We reiterate our buy rating on Gujarat State Petronet (GSPL) and value the stock using a DCF methodology, assuming a WACC of 11.6% and a terminal growth rate of 2.5%. Our DCF model covers cash flows from FY15f to FY25f. Our DCF-based target price is R70 per share.
Gujarat Gas has released the composite scheme of amalgamation and arrangement for amalgamation of Gujarat Gas (and subsidiaries), GSPC Gas and GSPC Distribution Networks (GDNL). GSPL owns a 39% stake in GDNL and 29% in GSPC Gas.
Based on the approved swap ratio, GSPL with be the second largest shareholder (after GSPC) in the merged entity GDNL with 25.8% stake.

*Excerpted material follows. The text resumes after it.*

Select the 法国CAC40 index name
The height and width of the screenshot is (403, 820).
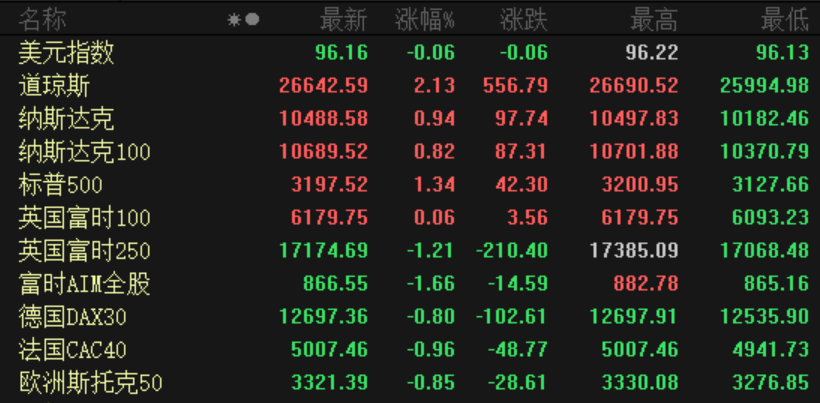click(73, 350)

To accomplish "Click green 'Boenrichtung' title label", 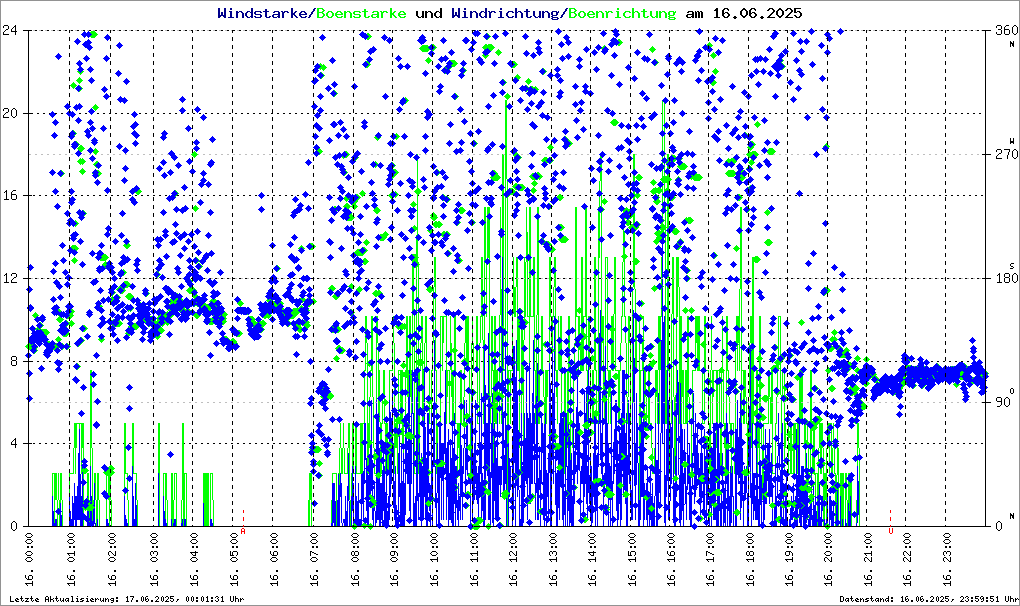I will [x=622, y=13].
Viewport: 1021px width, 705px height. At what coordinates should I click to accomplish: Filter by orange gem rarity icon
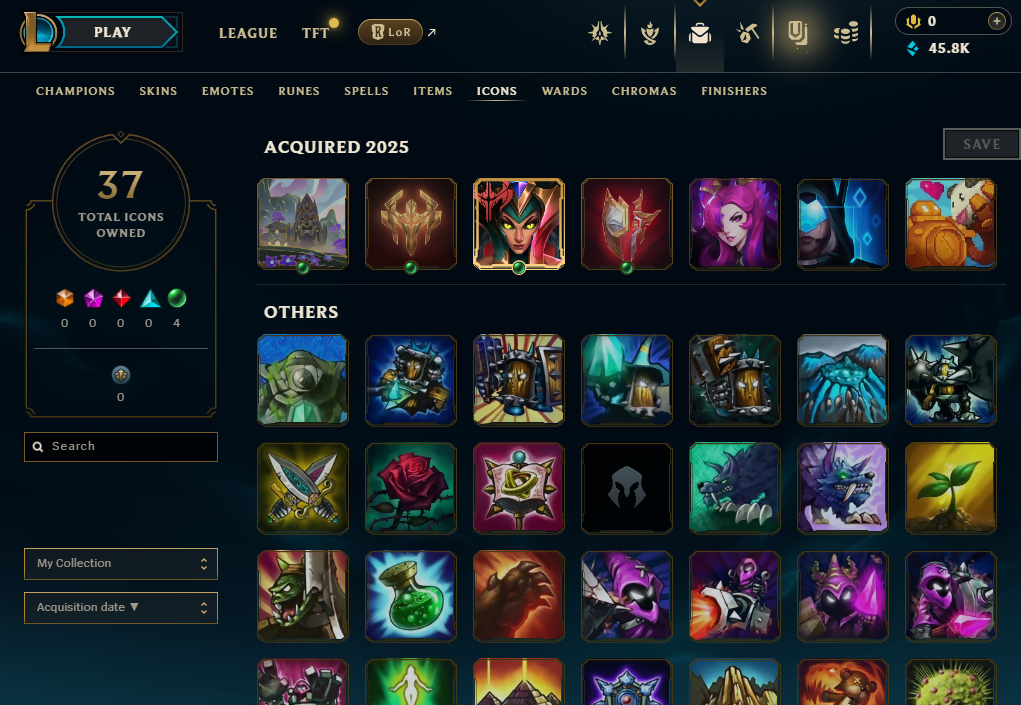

In our view, listing of merged entity GDNL will provide a value unlocking for GSPL. On our estimates, at the current price, this investment can be valued at R18-23 per a of GSPL (currently we do not assign much value to this investment).
GSPL’s PAT of R91.5 crore was largely in line with our estimates (R93 crore), but 8% below Bloomberg consensus (R99.3 crore). After continued declines over last several quarters, gas transmission volumes at 20.8 mmsmcd increased 3% sequentially. Realised average tariff at R1.2 per scm (our estimate R1.27 per scm) declined 6% sequentially.